Storage revenues across flash, disk, and tape products lines came to $810 million, down 3 percent as reported but up 3 percent at constant currency. The company’s so-called “converged storage” lines, by which it means new stuff not legacy NAS and SAN arrays that originated in HP or Compaq way back in the day, had a 17 percent boost in the first quarter (in constant currency) and the 3PAR line had its highest level of sales yet, with triple-digit revenue growth for all-flash variants of the line and what Whitman says was three times the growth rate for the industry at large.
Whitman said that HPE is planning on making two key infrastructure announcements later this month. The first is a refreshed server lineup that will include what she called “persistent memory” that was invented by HPE and that is “a key milestone” on the company’s roadmap towards delivering The Machine. (Which we have written extensively about in the past year.) We suspect that this persistent memory will be coupled with ProLiant servers employing Intel’s forthcoming “Broadwell” Xeon E5 v4 processors, which are expected to launch soon.
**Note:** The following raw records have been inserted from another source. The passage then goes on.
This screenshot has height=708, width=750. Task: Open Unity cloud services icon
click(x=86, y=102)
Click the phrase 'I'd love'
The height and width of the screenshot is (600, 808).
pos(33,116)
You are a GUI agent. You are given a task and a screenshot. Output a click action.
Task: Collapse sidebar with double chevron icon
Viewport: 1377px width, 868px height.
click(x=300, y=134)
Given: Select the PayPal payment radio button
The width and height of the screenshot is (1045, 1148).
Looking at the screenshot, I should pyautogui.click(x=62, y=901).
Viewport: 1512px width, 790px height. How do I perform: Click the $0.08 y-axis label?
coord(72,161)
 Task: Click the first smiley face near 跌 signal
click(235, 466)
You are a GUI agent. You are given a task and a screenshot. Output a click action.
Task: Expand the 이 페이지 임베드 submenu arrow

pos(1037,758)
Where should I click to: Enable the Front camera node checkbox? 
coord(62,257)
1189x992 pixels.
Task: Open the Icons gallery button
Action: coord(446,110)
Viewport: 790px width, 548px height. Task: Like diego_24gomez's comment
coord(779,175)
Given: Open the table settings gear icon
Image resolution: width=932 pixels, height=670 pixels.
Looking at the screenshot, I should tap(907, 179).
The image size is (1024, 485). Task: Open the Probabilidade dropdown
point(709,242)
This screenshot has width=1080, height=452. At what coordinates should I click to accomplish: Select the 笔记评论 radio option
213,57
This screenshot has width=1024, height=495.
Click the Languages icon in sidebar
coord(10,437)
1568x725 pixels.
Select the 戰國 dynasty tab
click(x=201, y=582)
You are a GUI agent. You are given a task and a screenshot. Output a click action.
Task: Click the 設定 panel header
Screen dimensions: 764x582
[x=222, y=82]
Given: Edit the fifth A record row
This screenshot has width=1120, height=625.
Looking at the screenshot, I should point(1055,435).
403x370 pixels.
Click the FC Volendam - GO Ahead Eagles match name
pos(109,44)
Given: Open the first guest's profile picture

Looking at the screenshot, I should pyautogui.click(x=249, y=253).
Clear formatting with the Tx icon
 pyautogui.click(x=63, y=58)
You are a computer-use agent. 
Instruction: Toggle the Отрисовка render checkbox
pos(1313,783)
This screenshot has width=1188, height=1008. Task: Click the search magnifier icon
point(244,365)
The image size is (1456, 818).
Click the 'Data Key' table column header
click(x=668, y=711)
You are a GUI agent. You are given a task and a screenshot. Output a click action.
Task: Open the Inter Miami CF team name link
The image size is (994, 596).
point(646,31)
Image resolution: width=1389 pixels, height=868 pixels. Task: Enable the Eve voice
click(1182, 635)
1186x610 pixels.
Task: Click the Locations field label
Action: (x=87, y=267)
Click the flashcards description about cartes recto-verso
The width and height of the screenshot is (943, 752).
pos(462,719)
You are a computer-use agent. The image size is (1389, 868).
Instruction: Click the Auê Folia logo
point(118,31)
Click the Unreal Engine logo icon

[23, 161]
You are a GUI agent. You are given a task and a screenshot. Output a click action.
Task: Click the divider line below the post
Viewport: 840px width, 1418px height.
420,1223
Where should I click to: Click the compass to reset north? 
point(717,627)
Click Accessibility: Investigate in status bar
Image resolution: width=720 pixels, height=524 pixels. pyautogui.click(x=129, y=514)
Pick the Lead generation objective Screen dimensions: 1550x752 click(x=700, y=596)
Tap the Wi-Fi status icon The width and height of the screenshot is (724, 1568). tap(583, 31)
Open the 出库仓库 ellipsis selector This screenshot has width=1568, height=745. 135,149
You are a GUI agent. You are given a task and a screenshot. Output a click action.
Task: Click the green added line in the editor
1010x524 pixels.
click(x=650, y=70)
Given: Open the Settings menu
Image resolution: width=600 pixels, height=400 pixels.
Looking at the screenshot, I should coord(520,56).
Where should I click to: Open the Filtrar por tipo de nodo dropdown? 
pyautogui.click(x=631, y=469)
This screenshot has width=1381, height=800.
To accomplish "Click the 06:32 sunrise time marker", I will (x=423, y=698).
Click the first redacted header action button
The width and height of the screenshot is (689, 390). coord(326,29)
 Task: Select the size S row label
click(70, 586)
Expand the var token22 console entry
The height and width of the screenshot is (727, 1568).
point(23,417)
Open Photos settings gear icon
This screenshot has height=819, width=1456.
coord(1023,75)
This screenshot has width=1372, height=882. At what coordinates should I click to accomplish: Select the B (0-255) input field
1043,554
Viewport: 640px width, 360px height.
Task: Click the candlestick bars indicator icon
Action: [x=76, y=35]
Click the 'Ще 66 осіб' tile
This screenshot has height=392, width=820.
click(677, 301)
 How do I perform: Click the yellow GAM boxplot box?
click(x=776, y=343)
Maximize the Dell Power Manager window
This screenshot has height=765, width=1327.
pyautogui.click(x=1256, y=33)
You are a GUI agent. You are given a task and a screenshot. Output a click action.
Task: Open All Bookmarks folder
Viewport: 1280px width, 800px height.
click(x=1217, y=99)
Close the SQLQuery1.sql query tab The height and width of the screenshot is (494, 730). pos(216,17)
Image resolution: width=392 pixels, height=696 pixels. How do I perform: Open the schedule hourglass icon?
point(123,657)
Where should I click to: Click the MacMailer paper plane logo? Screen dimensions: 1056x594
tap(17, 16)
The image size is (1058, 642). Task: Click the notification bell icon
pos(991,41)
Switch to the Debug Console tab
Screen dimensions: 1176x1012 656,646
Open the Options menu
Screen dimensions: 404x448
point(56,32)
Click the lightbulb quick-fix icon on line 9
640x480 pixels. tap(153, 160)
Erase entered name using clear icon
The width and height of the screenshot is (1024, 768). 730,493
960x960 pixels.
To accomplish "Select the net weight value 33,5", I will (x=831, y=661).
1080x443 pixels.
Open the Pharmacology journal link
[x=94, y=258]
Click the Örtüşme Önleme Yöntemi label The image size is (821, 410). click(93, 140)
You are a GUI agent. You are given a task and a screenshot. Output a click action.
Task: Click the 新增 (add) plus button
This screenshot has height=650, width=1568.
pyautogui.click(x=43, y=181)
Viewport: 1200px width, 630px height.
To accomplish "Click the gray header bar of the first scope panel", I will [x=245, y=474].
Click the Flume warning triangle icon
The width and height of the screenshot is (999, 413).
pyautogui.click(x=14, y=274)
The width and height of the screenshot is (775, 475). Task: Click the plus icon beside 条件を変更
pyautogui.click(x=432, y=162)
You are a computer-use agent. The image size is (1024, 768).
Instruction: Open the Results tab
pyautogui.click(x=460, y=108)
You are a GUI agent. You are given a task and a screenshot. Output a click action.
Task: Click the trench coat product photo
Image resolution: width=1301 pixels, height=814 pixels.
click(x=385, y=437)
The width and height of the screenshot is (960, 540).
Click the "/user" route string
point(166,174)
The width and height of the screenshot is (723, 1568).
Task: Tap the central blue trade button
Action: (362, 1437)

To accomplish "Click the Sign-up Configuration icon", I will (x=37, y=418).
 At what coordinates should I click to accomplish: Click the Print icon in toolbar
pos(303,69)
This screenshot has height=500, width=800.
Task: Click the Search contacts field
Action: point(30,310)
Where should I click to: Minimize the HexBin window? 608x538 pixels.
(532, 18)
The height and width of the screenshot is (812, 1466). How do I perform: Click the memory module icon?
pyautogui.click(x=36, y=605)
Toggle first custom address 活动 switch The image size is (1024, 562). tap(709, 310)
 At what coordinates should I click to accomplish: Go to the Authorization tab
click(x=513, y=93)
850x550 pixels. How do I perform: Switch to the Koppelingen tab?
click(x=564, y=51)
The other big announcement is a homegrown hyperconverged server-storage hybrid that Whitman said would be based on its ProLiant server line and would come in at 20 percent cheaper than alternatives Nutanix, which is the revenue leader in the hyperconverged area. HPE has been selling virtual SAN software for a long time, which it got through its acquisition of LeftHand Networks and which it has been peddling as the StoreVirtual VSA; it is likely that this is the storage foundation of this hinted hyperconverged product that Whitman is referring to.
Whatever the case, you know for sure that The Next Platform will be all over it.